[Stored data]
* * * *
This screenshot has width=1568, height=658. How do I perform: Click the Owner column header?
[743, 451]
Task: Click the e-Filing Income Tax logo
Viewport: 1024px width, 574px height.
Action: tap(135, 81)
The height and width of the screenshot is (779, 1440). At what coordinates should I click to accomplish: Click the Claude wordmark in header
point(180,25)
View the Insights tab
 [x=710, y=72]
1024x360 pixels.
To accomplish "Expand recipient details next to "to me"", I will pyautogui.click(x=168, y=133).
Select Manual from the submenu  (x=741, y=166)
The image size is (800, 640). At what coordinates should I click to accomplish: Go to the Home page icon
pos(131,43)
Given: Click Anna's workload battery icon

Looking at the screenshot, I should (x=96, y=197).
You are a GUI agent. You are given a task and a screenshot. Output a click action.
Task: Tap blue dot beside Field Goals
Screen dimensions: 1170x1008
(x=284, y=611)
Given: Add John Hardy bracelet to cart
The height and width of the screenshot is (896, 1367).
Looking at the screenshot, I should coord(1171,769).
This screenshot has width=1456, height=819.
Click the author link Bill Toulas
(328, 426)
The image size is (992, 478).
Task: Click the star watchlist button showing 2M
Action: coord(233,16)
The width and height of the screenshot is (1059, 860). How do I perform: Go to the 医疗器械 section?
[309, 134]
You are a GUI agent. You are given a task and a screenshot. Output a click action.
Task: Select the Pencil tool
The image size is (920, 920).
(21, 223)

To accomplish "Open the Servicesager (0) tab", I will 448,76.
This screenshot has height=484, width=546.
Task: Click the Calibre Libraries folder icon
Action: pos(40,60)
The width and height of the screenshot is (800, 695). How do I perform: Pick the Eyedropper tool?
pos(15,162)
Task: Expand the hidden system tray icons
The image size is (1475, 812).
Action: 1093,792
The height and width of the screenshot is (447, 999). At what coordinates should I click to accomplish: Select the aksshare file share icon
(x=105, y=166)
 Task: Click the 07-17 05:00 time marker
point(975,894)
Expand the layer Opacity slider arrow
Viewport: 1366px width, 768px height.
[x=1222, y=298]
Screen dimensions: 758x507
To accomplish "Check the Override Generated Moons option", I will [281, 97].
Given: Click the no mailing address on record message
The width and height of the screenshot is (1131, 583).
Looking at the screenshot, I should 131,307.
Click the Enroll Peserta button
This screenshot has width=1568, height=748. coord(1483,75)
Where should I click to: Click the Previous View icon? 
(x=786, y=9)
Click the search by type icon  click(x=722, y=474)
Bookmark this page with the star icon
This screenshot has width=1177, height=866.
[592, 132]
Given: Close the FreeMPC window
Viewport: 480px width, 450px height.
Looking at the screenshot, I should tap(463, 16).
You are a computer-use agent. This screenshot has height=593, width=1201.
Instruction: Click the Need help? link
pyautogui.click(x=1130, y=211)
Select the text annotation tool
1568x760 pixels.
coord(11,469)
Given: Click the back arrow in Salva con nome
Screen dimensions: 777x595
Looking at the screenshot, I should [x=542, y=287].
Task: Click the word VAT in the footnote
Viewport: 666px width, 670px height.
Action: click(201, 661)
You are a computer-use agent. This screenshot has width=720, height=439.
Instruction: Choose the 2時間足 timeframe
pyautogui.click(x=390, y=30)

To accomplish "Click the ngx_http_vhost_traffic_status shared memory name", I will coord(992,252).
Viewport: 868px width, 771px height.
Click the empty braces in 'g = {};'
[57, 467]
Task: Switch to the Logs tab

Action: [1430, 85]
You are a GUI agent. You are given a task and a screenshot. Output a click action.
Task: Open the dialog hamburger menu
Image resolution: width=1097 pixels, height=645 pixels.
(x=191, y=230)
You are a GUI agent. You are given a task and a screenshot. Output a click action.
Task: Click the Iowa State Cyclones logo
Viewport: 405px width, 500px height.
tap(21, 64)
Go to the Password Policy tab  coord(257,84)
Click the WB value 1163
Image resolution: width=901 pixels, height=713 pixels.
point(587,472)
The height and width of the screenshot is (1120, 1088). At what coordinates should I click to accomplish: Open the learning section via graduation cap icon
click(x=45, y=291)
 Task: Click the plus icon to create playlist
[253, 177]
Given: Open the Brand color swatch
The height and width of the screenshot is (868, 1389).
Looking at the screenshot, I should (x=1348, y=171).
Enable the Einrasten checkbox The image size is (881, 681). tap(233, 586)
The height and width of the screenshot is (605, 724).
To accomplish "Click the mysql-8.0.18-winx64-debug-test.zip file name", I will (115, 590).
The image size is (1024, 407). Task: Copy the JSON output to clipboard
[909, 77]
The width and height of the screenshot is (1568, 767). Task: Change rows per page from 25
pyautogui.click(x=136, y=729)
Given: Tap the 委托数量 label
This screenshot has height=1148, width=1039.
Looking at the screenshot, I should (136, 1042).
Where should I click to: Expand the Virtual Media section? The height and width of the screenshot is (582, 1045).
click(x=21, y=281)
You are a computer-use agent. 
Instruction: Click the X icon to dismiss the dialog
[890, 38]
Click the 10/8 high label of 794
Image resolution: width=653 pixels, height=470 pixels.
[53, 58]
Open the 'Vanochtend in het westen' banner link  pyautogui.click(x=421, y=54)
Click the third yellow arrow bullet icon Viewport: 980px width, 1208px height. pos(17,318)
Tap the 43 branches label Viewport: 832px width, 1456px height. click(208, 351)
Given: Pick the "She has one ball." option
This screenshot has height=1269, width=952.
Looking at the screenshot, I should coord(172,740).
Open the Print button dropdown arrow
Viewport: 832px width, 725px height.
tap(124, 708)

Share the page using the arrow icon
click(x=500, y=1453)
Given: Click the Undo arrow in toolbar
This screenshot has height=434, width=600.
* * * *
# TASK DIRECTIONS
With no additions or omissions, transcribe every record.

# REPLY TO THE EXERCISE
This screenshot has width=1568, height=658. How do I perform: Click the Owner column header?
[743, 451]
Task: Click the e-Filing Income Tax logo
Viewport: 1024px width, 574px height.
Action: tap(135, 81)
The height and width of the screenshot is (779, 1440). At what coordinates should I click to accomplish: Click the Claude wordmark in header
point(180,25)
View the Insights tab
 [x=710, y=72]
1024x360 pixels.
To accomplish "Expand recipient details next to "to me"", I will pyautogui.click(x=168, y=133).
Select Manual from the submenu  (x=741, y=166)
The image size is (800, 640). At what coordinates should I click to accomplish: Go to the Home page icon
pos(131,43)
Given: Click Anna's workload battery icon

Looking at the screenshot, I should (x=96, y=197).
You are a GUI agent. You are given a task and a screenshot. Output a click action.
Task: Tap blue dot beside Field Goals
Screen dimensions: 1170x1008
(x=284, y=611)
Given: Add John Hardy bracelet to cart
The height and width of the screenshot is (896, 1367).
Looking at the screenshot, I should coord(1171,769).
This screenshot has width=1456, height=819.
Click the author link Bill Toulas
(328, 426)
The image size is (992, 478).
Task: Click the star watchlist button showing 2M
Action: coord(233,16)
The width and height of the screenshot is (1059, 860). How do I perform: Go to the 医疗器械 section?
[309, 134]
You are a GUI agent. You are given a task and a screenshot. Output a click action.
Task: Select the Pencil tool
The image size is (920, 920).
(21, 223)

To accomplish "Open the Servicesager (0) tab", I will 448,76.
This screenshot has height=484, width=546.
Task: Click the Calibre Libraries folder icon
Action: pos(40,60)
The width and height of the screenshot is (800, 695). How do I perform: Pick the Eyedropper tool?
pos(15,162)
Task: Expand the hidden system tray icons
The image size is (1475, 812).
Action: 1093,792
The height and width of the screenshot is (447, 999). At what coordinates should I click to accomplish: Select the aksshare file share icon
(x=105, y=166)
 Task: Click the 07-17 05:00 time marker
point(975,894)
Expand the layer Opacity slider arrow
Viewport: 1366px width, 768px height.
[x=1222, y=298]
Screen dimensions: 758x507
To accomplish "Check the Override Generated Moons option", I will [281, 97].
Given: Click the no mailing address on record message
The width and height of the screenshot is (1131, 583).
Looking at the screenshot, I should 131,307.
Click the Enroll Peserta button
This screenshot has width=1568, height=748. coord(1483,75)
Where should I click to: Click the Previous View icon? 
(x=786, y=9)
Click the search by type icon  click(x=722, y=474)
Bookmark this page with the star icon
This screenshot has width=1177, height=866.
[592, 132]
Given: Close the FreeMPC window
Viewport: 480px width, 450px height.
Looking at the screenshot, I should tap(463, 16).
You are a computer-use agent. This screenshot has height=593, width=1201.
Instruction: Click the Need help? link
pyautogui.click(x=1130, y=211)
Select the text annotation tool
1568x760 pixels.
coord(11,469)
Given: Click the back arrow in Salva con nome
Screen dimensions: 777x595
Looking at the screenshot, I should [x=542, y=287].
Task: Click the word VAT in the footnote
Viewport: 666px width, 670px height.
Action: click(201, 661)
You are a computer-use agent. This screenshot has width=720, height=439.
Instruction: Choose the 2時間足 timeframe
pyautogui.click(x=390, y=30)

To accomplish "Click the ngx_http_vhost_traffic_status shared memory name", I will coord(992,252).
Viewport: 868px width, 771px height.
Click the empty braces in 'g = {};'
[57, 467]
Task: Switch to the Logs tab

Action: [1430, 85]
You are a GUI agent. You are given a task and a screenshot. Output a click action.
Task: Open the dialog hamburger menu
Image resolution: width=1097 pixels, height=645 pixels.
(x=191, y=230)
You are a GUI agent. You are given a task and a screenshot. Output a click action.
Task: Click the Iowa State Cyclones logo
Viewport: 405px width, 500px height.
tap(21, 64)
Go to the Password Policy tab  coord(257,84)
Click the WB value 1163
Image resolution: width=901 pixels, height=713 pixels.
point(587,472)
The height and width of the screenshot is (1120, 1088). At what coordinates should I click to accomplish: Open the learning section via graduation cap icon
click(x=45, y=291)
 Task: Click the plus icon to create playlist
[253, 177]
Given: Open the Brand color swatch
The height and width of the screenshot is (868, 1389).
Looking at the screenshot, I should (x=1348, y=171).
Enable the Einrasten checkbox The image size is (881, 681). tap(233, 586)
The height and width of the screenshot is (605, 724).
To accomplish "Click the mysql-8.0.18-winx64-debug-test.zip file name", I will (115, 590).
The image size is (1024, 407). Task: Copy the JSON output to clipboard
[909, 77]
The width and height of the screenshot is (1568, 767). Task: Change rows per page from 25
pyautogui.click(x=136, y=729)
Given: Tap the 委托数量 label
This screenshot has height=1148, width=1039.
Looking at the screenshot, I should (136, 1042).
Where should I click to: Expand the Virtual Media section? The height and width of the screenshot is (582, 1045).
click(x=21, y=281)
You are a computer-use agent. 
Instruction: Click the X icon to dismiss the dialog
[890, 38]
Click the 10/8 high label of 794
Image resolution: width=653 pixels, height=470 pixels.
[53, 58]
Open the 'Vanochtend in het westen' banner link  pyautogui.click(x=421, y=54)
Click the third yellow arrow bullet icon Viewport: 980px width, 1208px height. pos(17,318)
Tap the 43 branches label Viewport: 832px width, 1456px height. click(208, 351)
Given: Pick the "She has one ball." option
This screenshot has height=1269, width=952.
Looking at the screenshot, I should coord(172,740).
Open the Print button dropdown arrow
Viewport: 832px width, 725px height.
tap(124, 708)

Share the page using the arrow icon
click(x=500, y=1453)
Given: Click the Undo arrow in toolbar
This screenshot has height=434, width=600.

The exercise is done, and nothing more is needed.